BEGIN
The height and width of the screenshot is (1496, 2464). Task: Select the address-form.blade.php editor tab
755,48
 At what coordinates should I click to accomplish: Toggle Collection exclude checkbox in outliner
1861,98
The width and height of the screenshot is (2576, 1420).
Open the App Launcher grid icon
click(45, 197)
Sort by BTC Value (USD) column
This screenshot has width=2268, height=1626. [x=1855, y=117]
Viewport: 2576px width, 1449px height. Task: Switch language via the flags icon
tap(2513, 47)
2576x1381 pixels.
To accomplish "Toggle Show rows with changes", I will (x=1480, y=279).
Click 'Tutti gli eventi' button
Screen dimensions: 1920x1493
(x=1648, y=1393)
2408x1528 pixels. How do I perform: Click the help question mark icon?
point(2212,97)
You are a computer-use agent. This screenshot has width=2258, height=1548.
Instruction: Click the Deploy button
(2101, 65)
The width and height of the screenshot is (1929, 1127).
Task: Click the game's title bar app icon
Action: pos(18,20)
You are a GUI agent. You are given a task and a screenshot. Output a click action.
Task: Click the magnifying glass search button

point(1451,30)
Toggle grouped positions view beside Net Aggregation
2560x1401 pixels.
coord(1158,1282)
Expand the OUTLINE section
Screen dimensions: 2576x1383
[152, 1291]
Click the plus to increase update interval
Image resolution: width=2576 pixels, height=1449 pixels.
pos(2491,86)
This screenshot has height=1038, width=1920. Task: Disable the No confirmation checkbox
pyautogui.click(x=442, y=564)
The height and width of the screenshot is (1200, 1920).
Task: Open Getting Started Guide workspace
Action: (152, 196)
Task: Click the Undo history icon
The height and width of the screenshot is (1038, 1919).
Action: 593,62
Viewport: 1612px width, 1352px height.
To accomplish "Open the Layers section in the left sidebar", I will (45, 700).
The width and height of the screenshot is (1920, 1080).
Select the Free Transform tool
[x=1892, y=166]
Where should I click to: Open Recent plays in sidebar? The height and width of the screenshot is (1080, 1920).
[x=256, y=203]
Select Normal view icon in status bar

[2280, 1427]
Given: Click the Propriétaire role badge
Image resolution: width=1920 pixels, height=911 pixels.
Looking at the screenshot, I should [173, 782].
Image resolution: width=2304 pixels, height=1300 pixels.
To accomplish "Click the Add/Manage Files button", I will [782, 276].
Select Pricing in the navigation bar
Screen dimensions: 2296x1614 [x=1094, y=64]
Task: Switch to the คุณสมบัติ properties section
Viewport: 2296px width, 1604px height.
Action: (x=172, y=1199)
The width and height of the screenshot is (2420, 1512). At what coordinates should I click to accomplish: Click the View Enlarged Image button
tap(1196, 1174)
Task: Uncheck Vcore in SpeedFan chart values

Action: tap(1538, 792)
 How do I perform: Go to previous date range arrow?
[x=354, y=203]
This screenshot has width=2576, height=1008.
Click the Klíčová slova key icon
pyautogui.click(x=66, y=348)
END
WHAT TO WORK ON:
The answer is the data above, retyped exactly in full.

SOLUTION FOR THIS EXERCISE:
The height and width of the screenshot is (1496, 2464). Task: Select the address-form.blade.php editor tab
755,48
 At what coordinates should I click to accomplish: Toggle Collection exclude checkbox in outliner
1861,98
The width and height of the screenshot is (2576, 1420).
Open the App Launcher grid icon
click(45, 197)
Sort by BTC Value (USD) column
This screenshot has width=2268, height=1626. [x=1855, y=117]
Viewport: 2576px width, 1449px height. Task: Switch language via the flags icon
tap(2513, 47)
2576x1381 pixels.
To accomplish "Toggle Show rows with changes", I will (x=1480, y=279).
Click 'Tutti gli eventi' button
Screen dimensions: 1920x1493
(x=1648, y=1393)
2408x1528 pixels. How do I perform: Click the help question mark icon?
point(2212,97)
You are a computer-use agent. This screenshot has width=2258, height=1548.
Instruction: Click the Deploy button
(2101, 65)
The width and height of the screenshot is (1929, 1127).
Task: Click the game's title bar app icon
Action: pos(18,20)
You are a GUI agent. You are given a task and a screenshot. Output a click action.
Task: Click the magnifying glass search button

point(1451,30)
Toggle grouped positions view beside Net Aggregation
2560x1401 pixels.
coord(1158,1282)
Expand the OUTLINE section
Screen dimensions: 2576x1383
[152, 1291]
Click the plus to increase update interval
Image resolution: width=2576 pixels, height=1449 pixels.
pos(2491,86)
This screenshot has height=1038, width=1920. Task: Disable the No confirmation checkbox
pyautogui.click(x=442, y=564)
The height and width of the screenshot is (1200, 1920).
Task: Open Getting Started Guide workspace
Action: (152, 196)
Task: Click the Undo history icon
The height and width of the screenshot is (1038, 1919).
Action: 593,62
Viewport: 1612px width, 1352px height.
To accomplish "Open the Layers section in the left sidebar", I will (45, 700).
The width and height of the screenshot is (1920, 1080).
Select the Free Transform tool
[x=1892, y=166]
Where should I click to: Open Recent plays in sidebar? The height and width of the screenshot is (1080, 1920).
[x=256, y=203]
Select Normal view icon in status bar

[2280, 1427]
Given: Click the Propriétaire role badge
Image resolution: width=1920 pixels, height=911 pixels.
Looking at the screenshot, I should [173, 782].
Image resolution: width=2304 pixels, height=1300 pixels.
To accomplish "Click the Add/Manage Files button", I will [782, 276].
Select Pricing in the navigation bar
Screen dimensions: 2296x1614 [x=1094, y=64]
Task: Switch to the คุณสมบัติ properties section
Viewport: 2296px width, 1604px height.
Action: (x=172, y=1199)
The width and height of the screenshot is (2420, 1512). At what coordinates should I click to accomplish: Click the View Enlarged Image button
tap(1196, 1174)
Task: Uncheck Vcore in SpeedFan chart values

Action: tap(1538, 792)
 How do I perform: Go to previous date range arrow?
[x=354, y=203]
This screenshot has width=2576, height=1008.
Click the Klíčová slova key icon
pyautogui.click(x=66, y=348)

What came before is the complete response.